3. Click the ‘Analyze’ button. fastThread starts analyzing the thread dump and shows the analysis report within a few moments.
4. fastThread displays the thread dump analysis report on the dashboard.
5. The first section in the dashboard has the thread dump summary with the heading ‘Thread Dump – Intelligence Report’. This section has the thread dump file name, timestamp (when the thread dump was taken) and JVM version. It also gives options to download or share the report with others. Another importance of this section is you can confirm whether threads have any issues or not. The smiley face shows ‘no issue’ in the thread dump and the application was working fine whereas a sad face indicates ‘the existence of the issue’ which needs to be investigated with further analysis. Refer to Figure 05.
6. ‘Thread Count Summary’ tab is the starting point of the analysis. This tab has the total thread count executed under a process. Along with thread count, you can also get the thread state like Runnable, Waiting, Timed_Waiting, and Blocked (refer to post to get more understanding on Thread State). You can click on the ‘View Details’ link given under each thread state to get more details on the threads.

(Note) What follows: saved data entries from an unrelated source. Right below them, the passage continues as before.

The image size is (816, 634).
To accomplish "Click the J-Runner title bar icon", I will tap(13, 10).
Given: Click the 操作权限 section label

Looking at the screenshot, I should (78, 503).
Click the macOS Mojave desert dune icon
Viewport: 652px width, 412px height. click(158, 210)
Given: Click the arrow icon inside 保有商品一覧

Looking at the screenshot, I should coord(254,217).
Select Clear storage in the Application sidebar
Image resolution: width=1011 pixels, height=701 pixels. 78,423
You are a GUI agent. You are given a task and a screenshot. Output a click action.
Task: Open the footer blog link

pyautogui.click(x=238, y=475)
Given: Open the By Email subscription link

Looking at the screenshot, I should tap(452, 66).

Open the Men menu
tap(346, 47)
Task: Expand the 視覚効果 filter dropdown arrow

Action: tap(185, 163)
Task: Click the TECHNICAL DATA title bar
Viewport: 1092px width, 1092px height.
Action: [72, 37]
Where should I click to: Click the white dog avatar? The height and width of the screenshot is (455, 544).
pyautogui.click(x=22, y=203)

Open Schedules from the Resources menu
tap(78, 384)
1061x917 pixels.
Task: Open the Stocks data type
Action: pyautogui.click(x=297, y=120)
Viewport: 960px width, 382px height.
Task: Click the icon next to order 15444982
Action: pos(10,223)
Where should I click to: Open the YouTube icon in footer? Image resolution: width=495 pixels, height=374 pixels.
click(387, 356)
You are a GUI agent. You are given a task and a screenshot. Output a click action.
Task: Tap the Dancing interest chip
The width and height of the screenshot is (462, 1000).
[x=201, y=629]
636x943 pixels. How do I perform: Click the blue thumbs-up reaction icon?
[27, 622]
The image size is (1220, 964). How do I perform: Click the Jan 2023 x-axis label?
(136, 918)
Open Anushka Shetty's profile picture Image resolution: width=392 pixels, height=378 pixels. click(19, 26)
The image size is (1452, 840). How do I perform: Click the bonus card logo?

7. The next section is ‘Thread Group’. This section shows groups of threads with a similar name in a pie chart view. Also, you can refer to the table having the thread group name, thread count and their states.
8. The next section shows information about Daemon and non-daemon threads. Click the “View Details” link to get more information related to the thread.
Daemon Thread: Daemon thread is a low-priority thread and runs in the background to perform tasks such as garbage collection etc. A Daemon thread has a number of non-daemon threads and it dies when all the associated non-daemon thread completed their execution or died.
Non-Daemon Thread: It is a normal thread or also called “User Thread”.
9. If there is any deadlock exists then fastThread gives a clear notification in the Dead Lock section. Referring to Figure 08, Thread-0 and Thread-1 formed a deadlock. fastThread also shows the ‘waiting to lock’ and ‘locked’ resources for each thread which helps to identify the exact root cause.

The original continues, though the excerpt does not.